Speaking at Media 360, Grimshaw said that there was a strong opportunity on the internet to do business by selling their content.
"We think if publishers make the leap and embrace paid content there is a way forward," he added.
He said online would allow publishing businesses to be more profitable and more interesting than anything in print.
For that to happen though, he said publishers had to break away from the lure of free access, which he described as very tempting, "not least because it is very simple" to do.
To make his case, he highlighted the fact that while the online advertising market was very big and vibrant, valued at £3.5bn according to the IAB, there was a vast amount of competition vying for it.
Grimshaw said: "Everyone thinks they can sell advertising online. There is a list of companies as long as your arm trying to take a slice of this market.
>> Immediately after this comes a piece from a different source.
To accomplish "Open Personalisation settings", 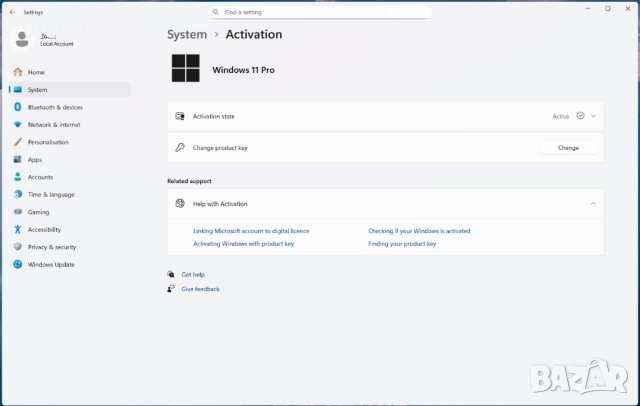I will coord(48,142).
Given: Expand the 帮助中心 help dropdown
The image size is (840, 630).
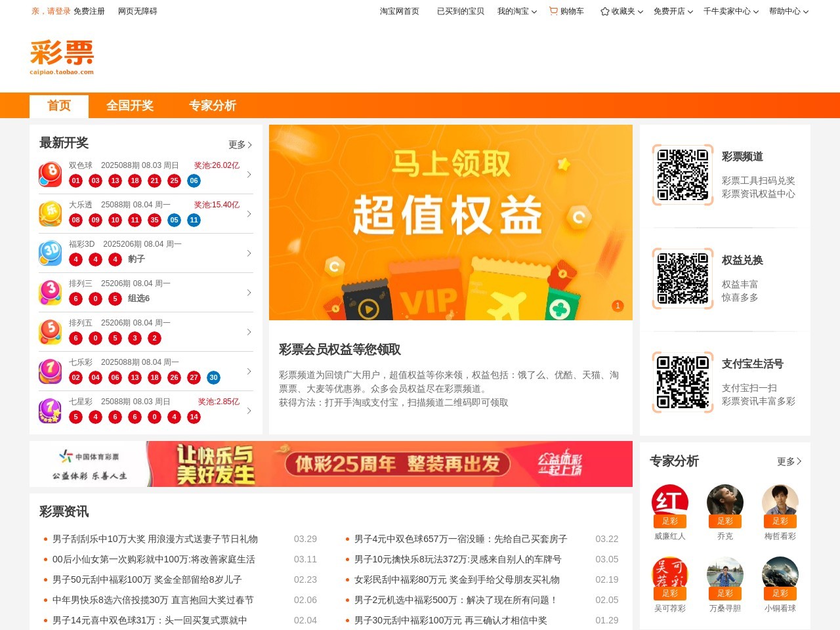Looking at the screenshot, I should [788, 11].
"Although the internet market is big, trying to grow a sustainable business on the back of it is hard work."
Grimshaw believed paid content made fundamental sense for organisations that produced high quality content that, in itself was not produced for free, but by journalists who had to be paid.
"The fundamental is that content is not free. We have a great editorial department at the FT. But one thing you wouldn't say about this group is that they are not free. We have to get a return on that investment," he said.
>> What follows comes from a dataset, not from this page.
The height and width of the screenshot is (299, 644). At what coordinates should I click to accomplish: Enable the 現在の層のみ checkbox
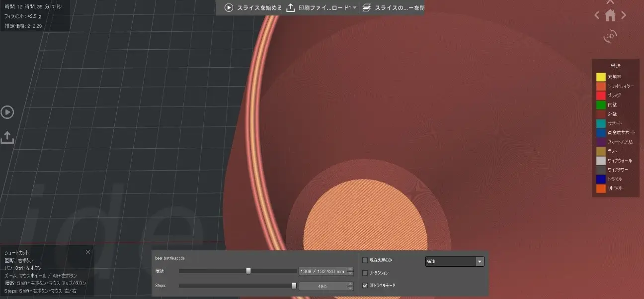click(365, 260)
He added that if "publishers have more confidence [in their product] they can make paid content work.
He also countered the argument put forward by those in favour of free content that, if a paywall is erected, publishers, disappear from the web. He said the FT had thrived since its paywall had gone up in 2001.
The FT decided not to focus on the big headline traffic numbers, but on the FT's core market of financial decision-makers.
Running through some numbers, he said the FT now had 140,000 subscribers and more than two million registered users who had become a valuable source of data for advertising purposes.
Grimshaw said the argument that publishers didn't make money from advertising if they had a paywall, was not true in the case of the FT.
He said: "Advertisers are interested in reaching a qualified audience", and the data that the FT had collected from its registered users allowed it to do that.
This had also led to the FT being able to achieve a higher yield on its advertising. Grimshaw added: "It has been easier to drive up the yields in online advertising, than push volume."